> [YOUR GOAL] Your output should reproduce each entry exactly, with none of its pictures.

[Start of Attachment]

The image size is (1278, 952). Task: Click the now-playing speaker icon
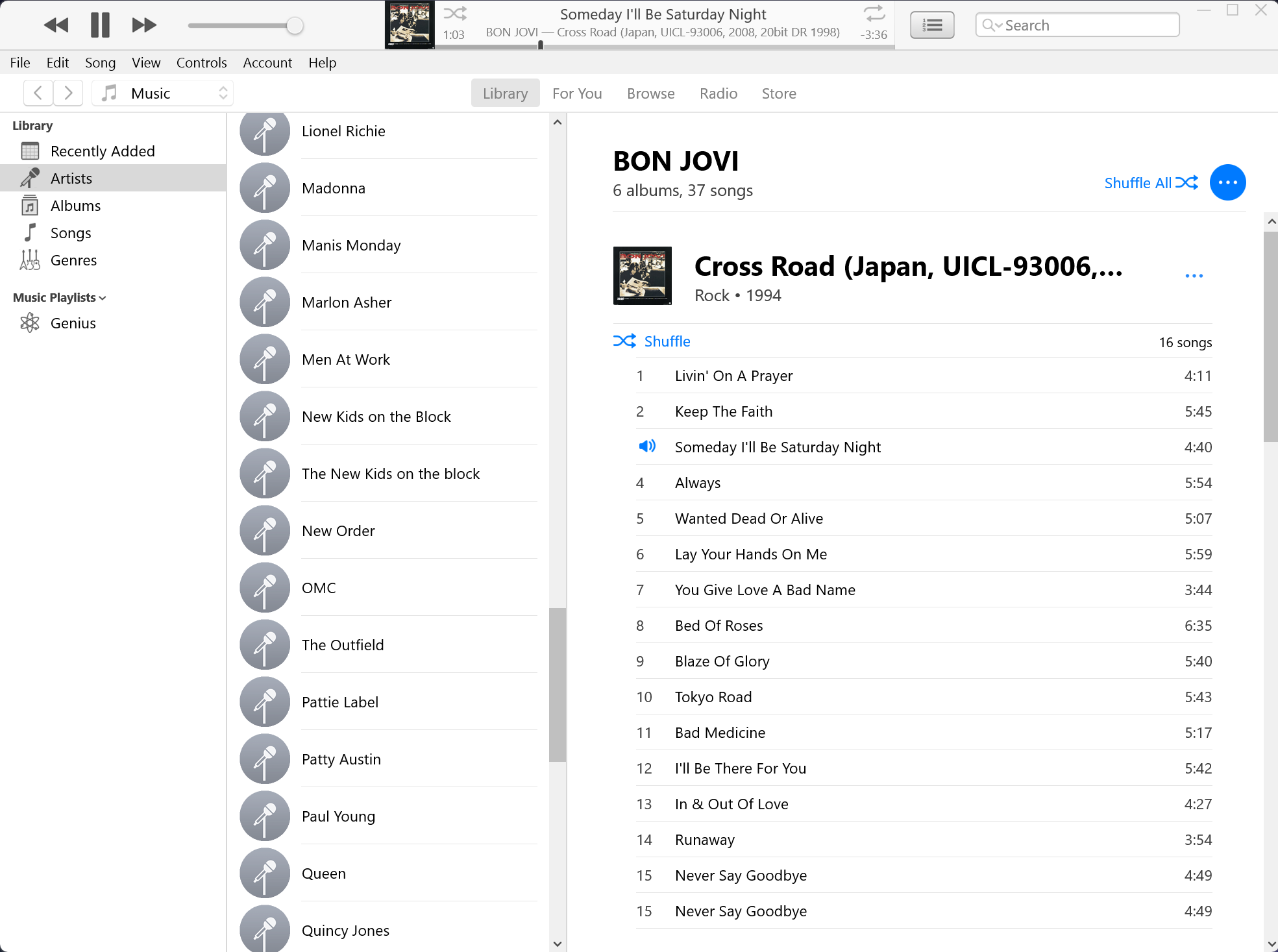[646, 446]
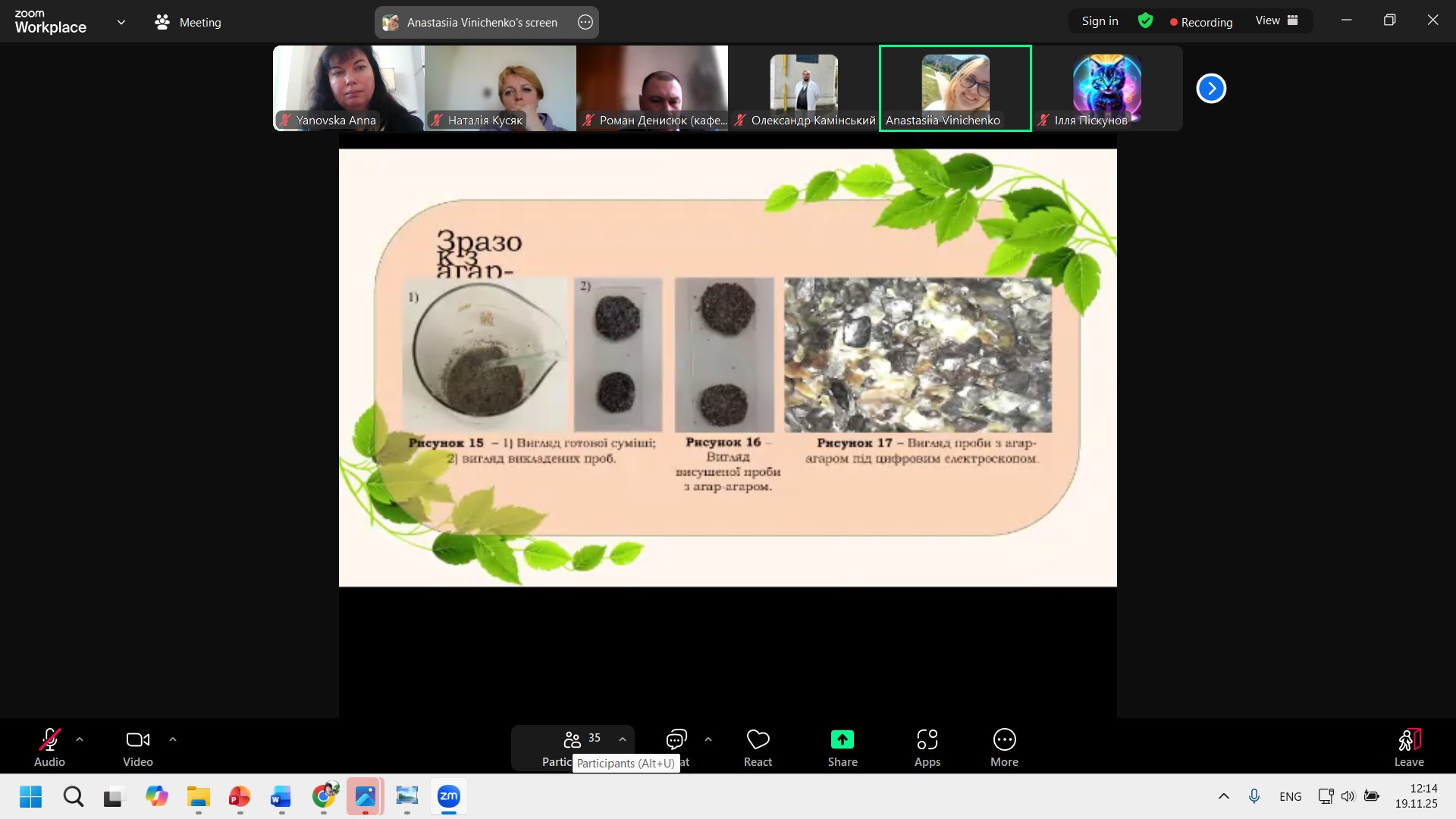The width and height of the screenshot is (1456, 819).
Task: Click the green encryption shield icon
Action: (x=1145, y=21)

[End of Attachment]

> [RESULT BELOW]
The image size is (1278, 952). Task: Click the now-playing speaker icon
[646, 446]
The width and height of the screenshot is (1456, 819).
Task: Click the green encryption shield icon
Action: (x=1145, y=21)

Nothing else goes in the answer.